- Rolling Green Township, Minnesota Location within the state of Minnesota Rolling Green Township, Minnesota Rolling Green Township, Minnesota (the United States)
- Coordinates: 43°38′16″N 94°32′51″W﻿ / ﻿43.63778°N 94.54750°W
- Country: United States
- State: Minnesota
- County: Martin

Area
- • Total: 35.7 sq mi (92.4 km^{2})
- • Land: 34.9 sq mi (90.4 km^{2})
- • Water: 0.73 sq mi (1.9 km^{2})
- Elevation: 1,260 ft (384 m)

Population (2000)
- • Total: 309
- • Density: 8.8/sq mi (3.4/km^{2})
- Time zone: UTC-6 (Central (CST))
- • Summer (DST): UTC-5 (CDT)
- FIPS code: 27-55258
- GNIS feature ID: 0665447

= Rolling Green Township, Martin County, Minnesota =

Rolling Green Township is a township in Martin County, Minnesota, United States. The population was 309 at the 2000 census.

Rolling Green Township was named for the rolling green hills within its borders.

==Geography==
According to the United States Census Bureau, the township has a total area of 35.7 square miles (92.4 km^{2}), of which 34.9 square miles (90.4 km^{2}) is land and 0.8 square mile (1.9 km^{2}) (2.10%) is water.

==Demographics==
As of the census of 2000, there were 309 people, 113 households, and 89 families residing in the township. The population density was 8.9 people per square mile (3.4/km^{2}). There were 122 housing units at an average density of 3.5/sq mi (1.3/km^{2}). The racial makeup of the township was 96.12% White, 1.29% Asian, 1.29% from other races, and 1.29% from two or more races. Hispanic or Latino of any race were 1.29% of the population.

There were 113 households, out of which 35.4% had children under the age of 18 living with them, 73.5% were married couples living together, 1.8% had a female householder with no husband present, and 21.2% were non-families. 17.7% of all households were made up of individuals, and 8.8% had someone living alone who was 65 years of age or older. The average household size was 2.73 and the average family size was 3.06.

In the township the population was spread out, with 27.2% under the age of 18, 6.1% from 18 to 24, 28.2% from 25 to 44, 27.2% from 45 to 64, and 11.3% who were 65 years of age or older. The median age was 38 years. For every 100 females, there were 127.2 males. For every 100 females age 18 and over, there were 122.8 males.

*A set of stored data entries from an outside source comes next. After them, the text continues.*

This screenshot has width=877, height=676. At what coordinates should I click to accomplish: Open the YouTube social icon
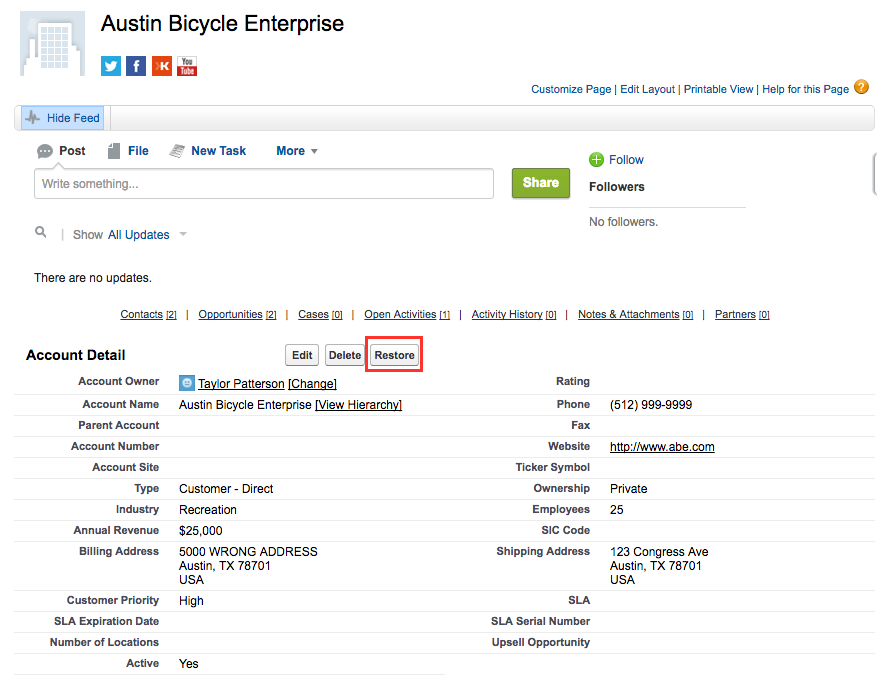tap(187, 66)
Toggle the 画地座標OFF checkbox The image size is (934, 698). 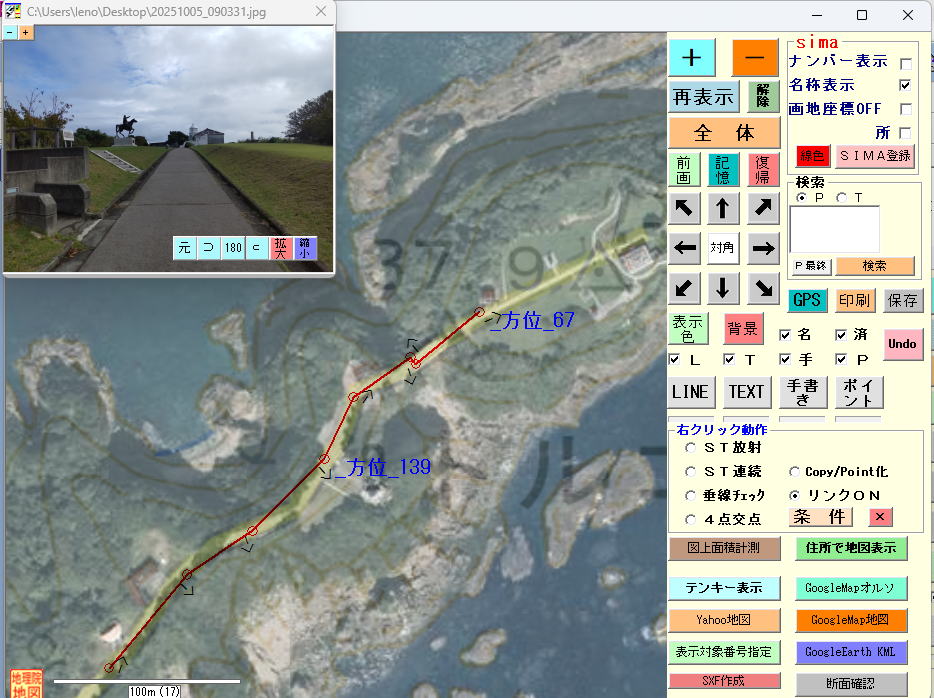click(906, 109)
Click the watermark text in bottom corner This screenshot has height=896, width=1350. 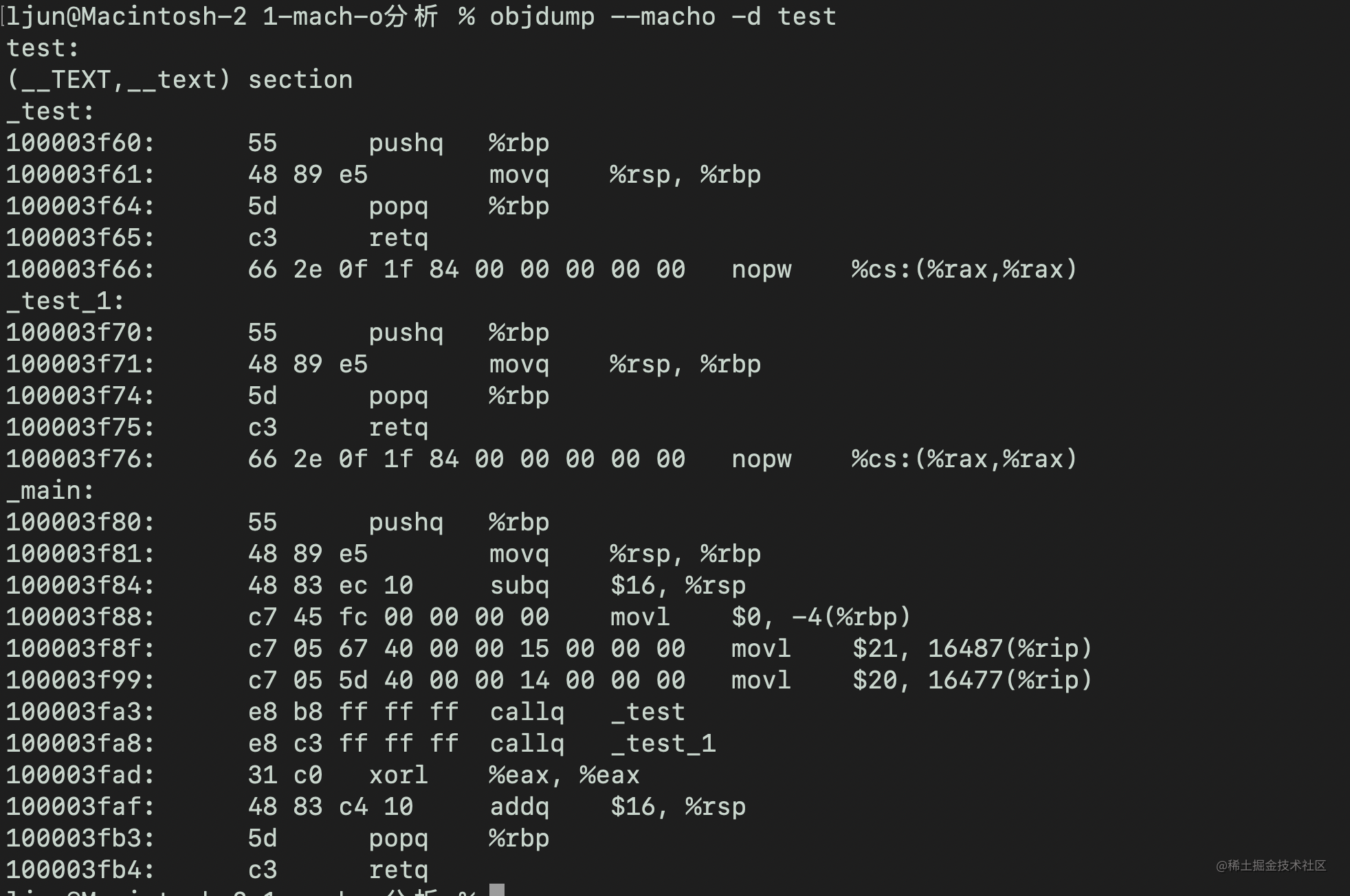[x=1271, y=865]
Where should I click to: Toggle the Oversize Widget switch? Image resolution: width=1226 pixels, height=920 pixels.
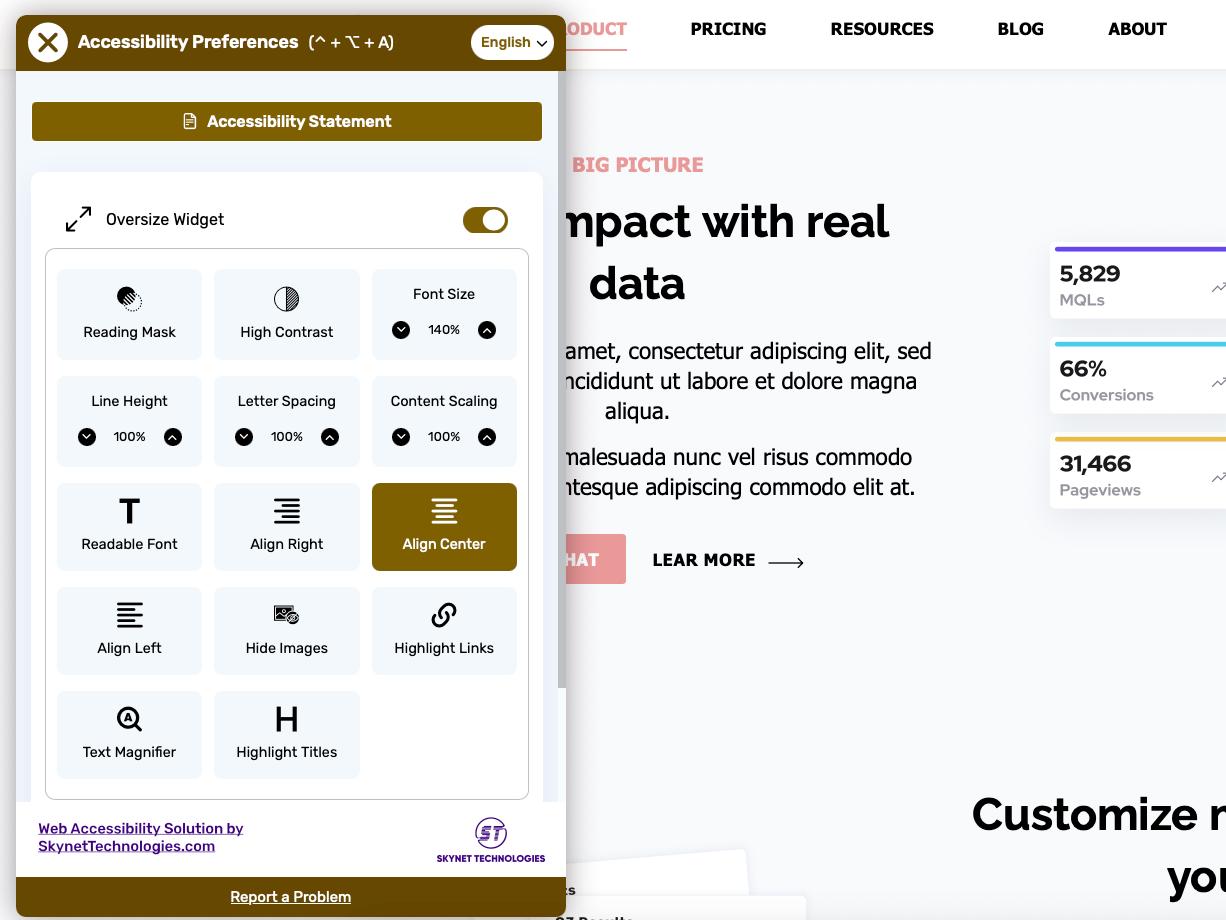click(485, 220)
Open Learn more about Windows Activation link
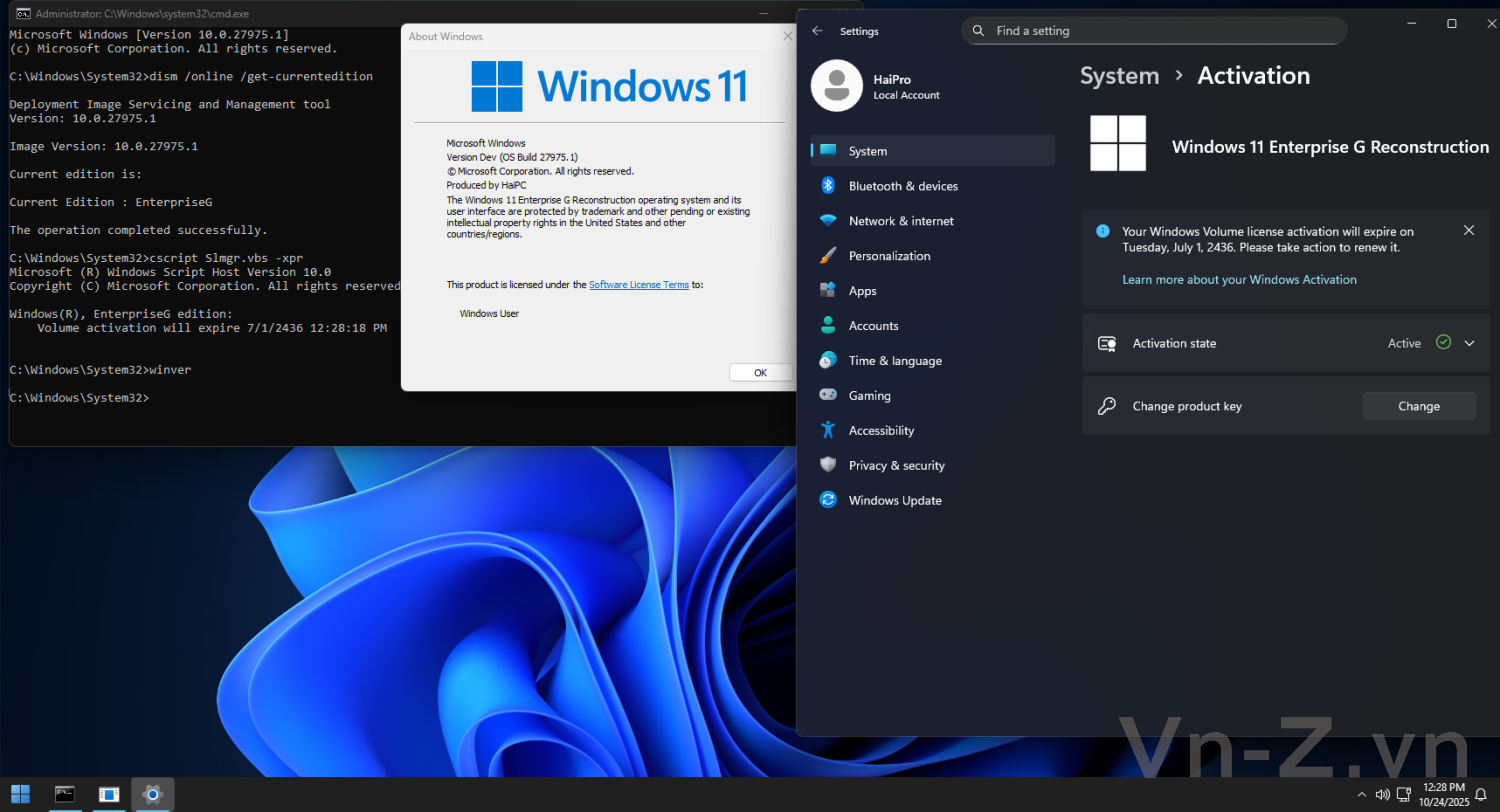Image resolution: width=1500 pixels, height=812 pixels. tap(1239, 280)
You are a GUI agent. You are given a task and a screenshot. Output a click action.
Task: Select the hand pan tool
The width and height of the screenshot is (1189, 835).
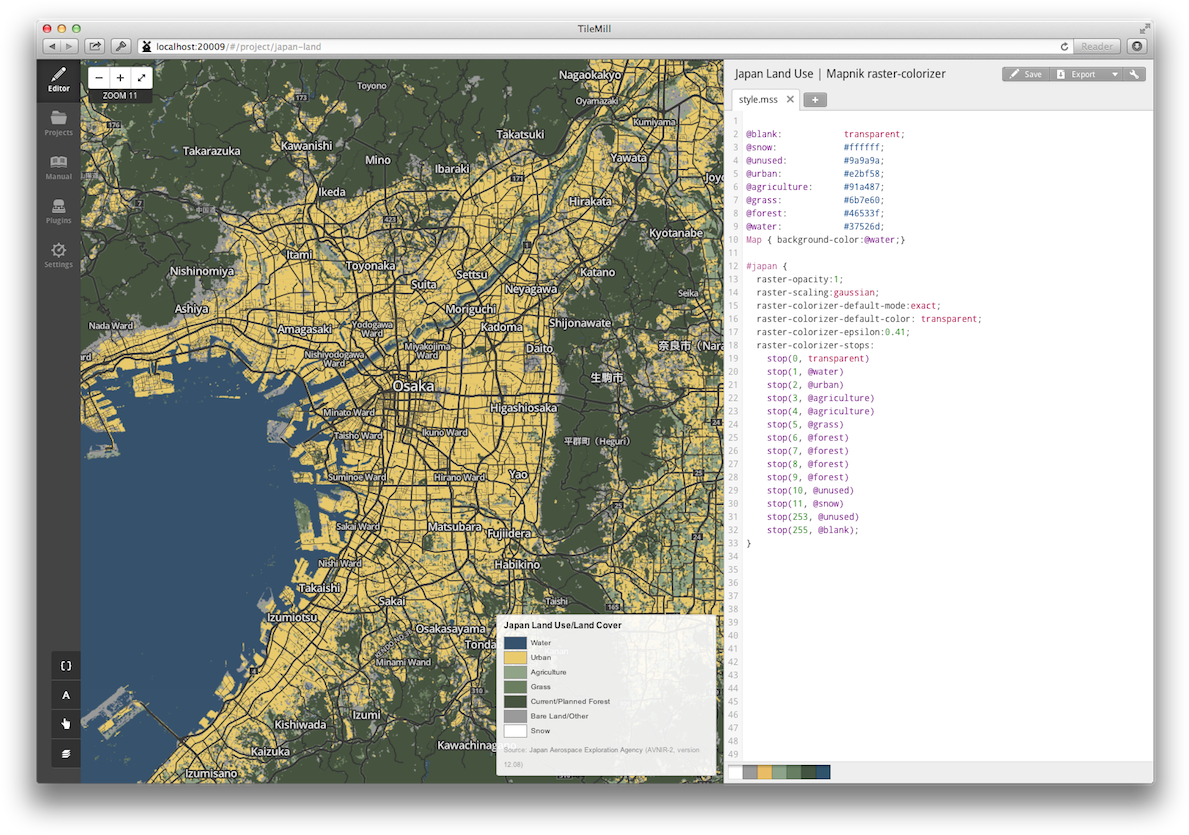[x=65, y=723]
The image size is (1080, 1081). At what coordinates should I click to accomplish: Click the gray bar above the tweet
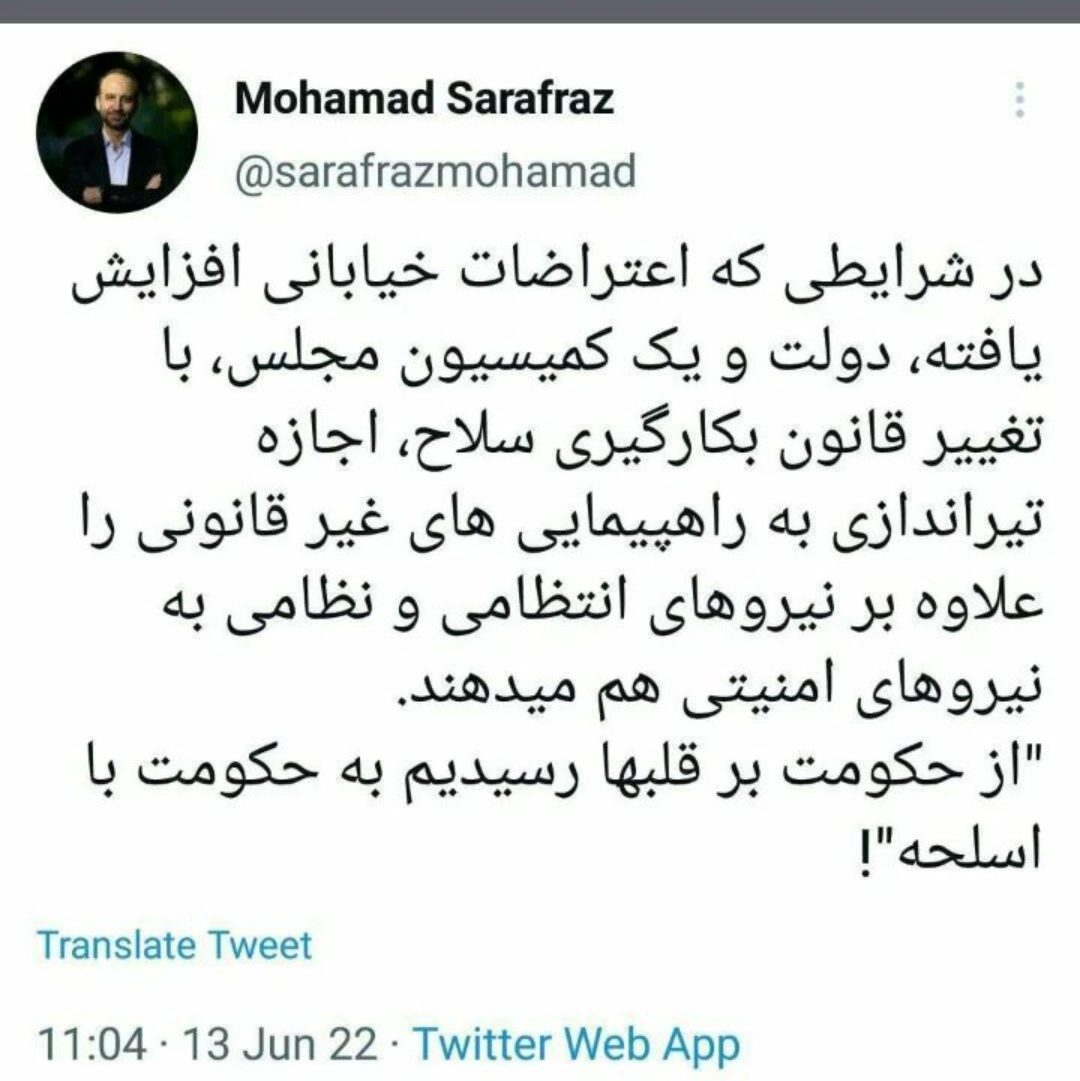tap(540, 11)
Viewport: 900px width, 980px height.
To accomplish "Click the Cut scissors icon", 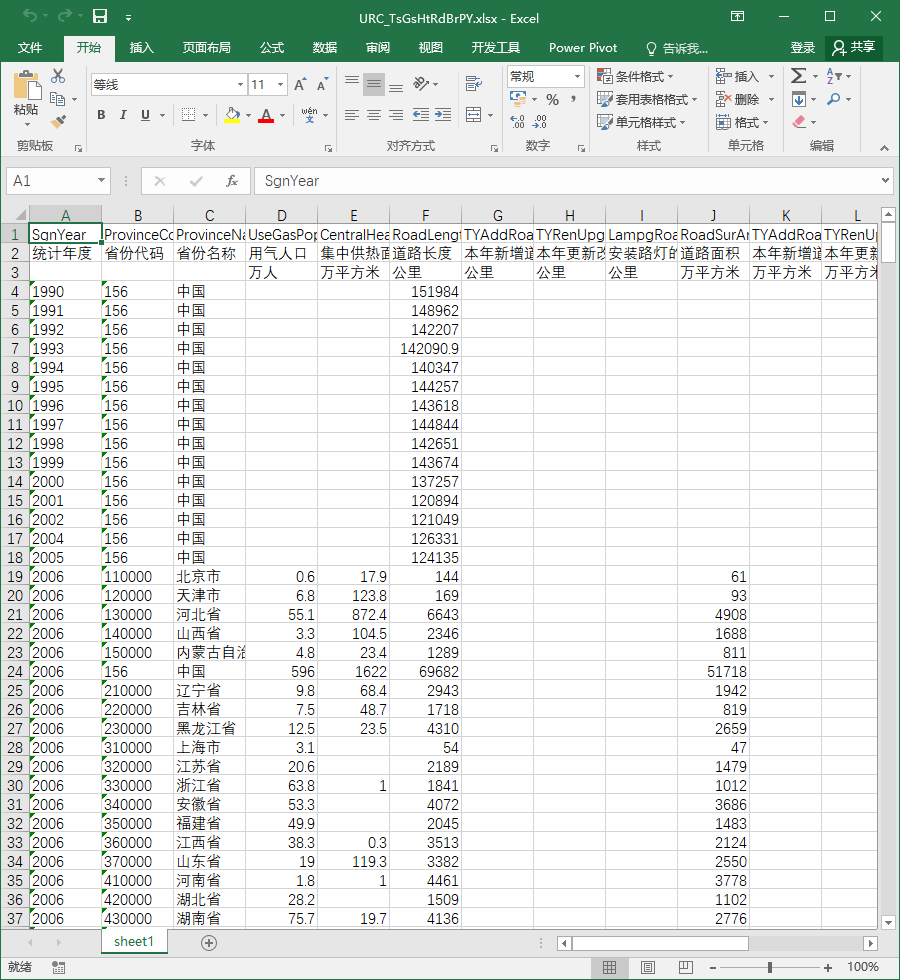I will pos(58,76).
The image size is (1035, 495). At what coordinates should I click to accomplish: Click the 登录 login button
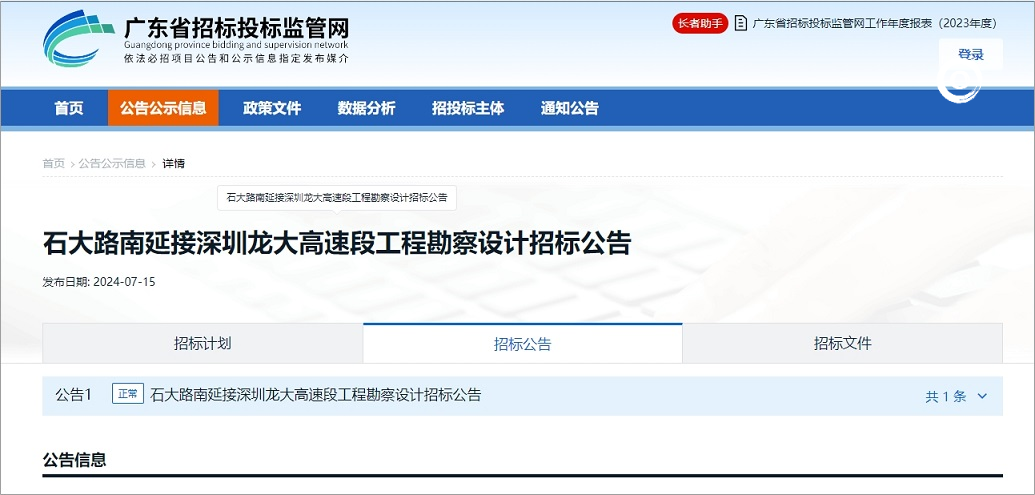(970, 55)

The median income for a household in the township was $42,813, and the median income for a family was $49,500. Males had a median income of $30,625 versus $23,750 for females. The per capita income for the township was $18,539. About 3.9% of families and 8.5% of the population were below the poverty line, including 19.5% of those under the age of eighteen and none of those 65 or over.